The framework of Android and iOS is primarily based on permissions that clearly define which sensitive services, device capabilities, or user information an app can access, allowing users to decide what apps can access.


New findings by a team of researchers at the International Computer Science Institute in California revealed that mobile app developers are using tricky techniques to harvest users’ data even after they deny permissions.

In their talk “50 Ways to Pour Your Data” at PrivacyCon hosted by the Federal Trade Commission last Thursday, researchers presented their findings that outline how more than 1,300 Android apps are collecting users’ precise geolocation data and phone identifiers even when they’ve explicitly denied the required permissions.

The researchers wrote:

“Apps can circumvent the permission model and gain access to protected data without user consent by using both covert and side channels”

Researchers studied more than 88,000 apps from the Google Play store, 1,325 of which were found violating permission systems within the Android operating system by using hidden workarounds that allow them to look for users’ personal data from sources like metadata stored in photos and Wi-Fi connections.


Researchers found a photo-editing app, called Shutterfly, that collects location data of a device by extracting GPS coordinates from the metadata of photos, as a side-channel, even when users declined to grant the app permission to access location data.

“We observed that the Shutterfly app sends precise geolocation data to its own server ( without holding location permission.”

Moreover, it should be noted that if an app can access the user’s location, then all third-party services embedded in that app can also access it.

Researchers found 13 other apps with more than 17 million installations that are accessing phone’s IMEI, a persistent phone identifier, stored unprotected on a phone’s SD card by other apps

“Android protects access to the phone’s IMEI with the READ_PHONE_STATE permission. We identified two third party online services that use different covert channels to access the IMEI when the app does not have the permission required to access the IMEI.”

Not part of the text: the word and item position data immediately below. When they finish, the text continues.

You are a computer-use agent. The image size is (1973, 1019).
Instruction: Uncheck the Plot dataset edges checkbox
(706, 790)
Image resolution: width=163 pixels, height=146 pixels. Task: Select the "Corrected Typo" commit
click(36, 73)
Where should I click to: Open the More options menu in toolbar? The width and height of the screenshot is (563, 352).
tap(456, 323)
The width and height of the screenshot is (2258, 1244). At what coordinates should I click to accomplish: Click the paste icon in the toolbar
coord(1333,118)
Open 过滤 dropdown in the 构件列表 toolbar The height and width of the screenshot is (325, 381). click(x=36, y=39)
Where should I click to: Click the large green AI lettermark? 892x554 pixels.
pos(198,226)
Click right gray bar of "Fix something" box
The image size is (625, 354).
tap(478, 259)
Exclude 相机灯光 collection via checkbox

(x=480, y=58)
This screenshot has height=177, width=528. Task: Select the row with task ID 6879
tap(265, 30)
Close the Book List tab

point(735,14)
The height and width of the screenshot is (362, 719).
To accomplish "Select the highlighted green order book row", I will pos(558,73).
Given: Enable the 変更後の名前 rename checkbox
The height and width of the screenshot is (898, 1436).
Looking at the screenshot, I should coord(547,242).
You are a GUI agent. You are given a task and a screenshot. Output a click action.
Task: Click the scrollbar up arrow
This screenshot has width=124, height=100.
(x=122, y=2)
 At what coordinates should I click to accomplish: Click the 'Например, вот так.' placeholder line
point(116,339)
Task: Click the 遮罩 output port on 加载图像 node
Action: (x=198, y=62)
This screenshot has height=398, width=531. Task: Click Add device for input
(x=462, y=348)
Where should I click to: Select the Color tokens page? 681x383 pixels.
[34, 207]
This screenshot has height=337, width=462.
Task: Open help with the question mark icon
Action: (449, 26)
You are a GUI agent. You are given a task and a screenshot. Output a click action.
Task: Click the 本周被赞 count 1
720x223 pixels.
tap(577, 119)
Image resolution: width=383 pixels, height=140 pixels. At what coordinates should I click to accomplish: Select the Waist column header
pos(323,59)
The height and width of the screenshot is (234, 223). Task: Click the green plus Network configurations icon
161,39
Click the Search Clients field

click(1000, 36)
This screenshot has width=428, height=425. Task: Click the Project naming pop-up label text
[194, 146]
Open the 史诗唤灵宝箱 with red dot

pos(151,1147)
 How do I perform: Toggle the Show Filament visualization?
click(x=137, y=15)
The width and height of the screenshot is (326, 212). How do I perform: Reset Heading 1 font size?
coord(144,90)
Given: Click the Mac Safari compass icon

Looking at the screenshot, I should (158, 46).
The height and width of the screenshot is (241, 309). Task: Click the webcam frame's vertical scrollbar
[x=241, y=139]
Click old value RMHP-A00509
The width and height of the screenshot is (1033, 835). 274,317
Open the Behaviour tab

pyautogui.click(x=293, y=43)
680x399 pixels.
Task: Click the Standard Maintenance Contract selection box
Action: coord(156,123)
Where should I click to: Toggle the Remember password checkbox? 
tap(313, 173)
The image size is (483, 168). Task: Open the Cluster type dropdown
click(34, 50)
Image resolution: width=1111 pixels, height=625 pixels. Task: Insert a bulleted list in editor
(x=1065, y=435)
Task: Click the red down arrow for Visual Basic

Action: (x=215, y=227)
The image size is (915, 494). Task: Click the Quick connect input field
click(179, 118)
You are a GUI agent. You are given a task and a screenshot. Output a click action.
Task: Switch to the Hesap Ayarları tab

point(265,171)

According to researchers, third-party libraries provided by two Chinese companies, Baidu and Salmonads are also using this technique as a covert channel to gather data they otherwise didn’t have permission to access.

Apps were found using the MAC address of the Wi-Fi access point to figure out the user’s location. Apps that function as smart remote controls, which otherwise do not need location information to function, were found collecting location data in this way.

Researchers wrote:

“We discovered companies getting the MAC addresses of the connected Wi-Fi base stations from the ARP cache. This can be used as a surrogate for location data. We found 5 apps exploiting this vulnerability and 5 with the pertinent code to do so,”

“Additionally, knowing the MAC address of a router allows one to link different devices that share Internet access, which may reveal personal relations by their respective owners, or enable cross-device tracking.”

In their study, researchers successfully tested these apps on an instrumented version of Android Marshmallow and Android Pie.

In their study, researchers successfully tested these apps on an instrumented version of Android Marshmallow and Android Pie.


Researchers reported their research to Google, and the company paid the team a bug bounty for responsibly discussing the issues.


Users are advised not to trust third-party apps and turn off location and ID permission settings for apps that do not need them in order to function. Also, uninstall any app you don’t regularly use.
The fixes will be rolled out with the release of Android Q.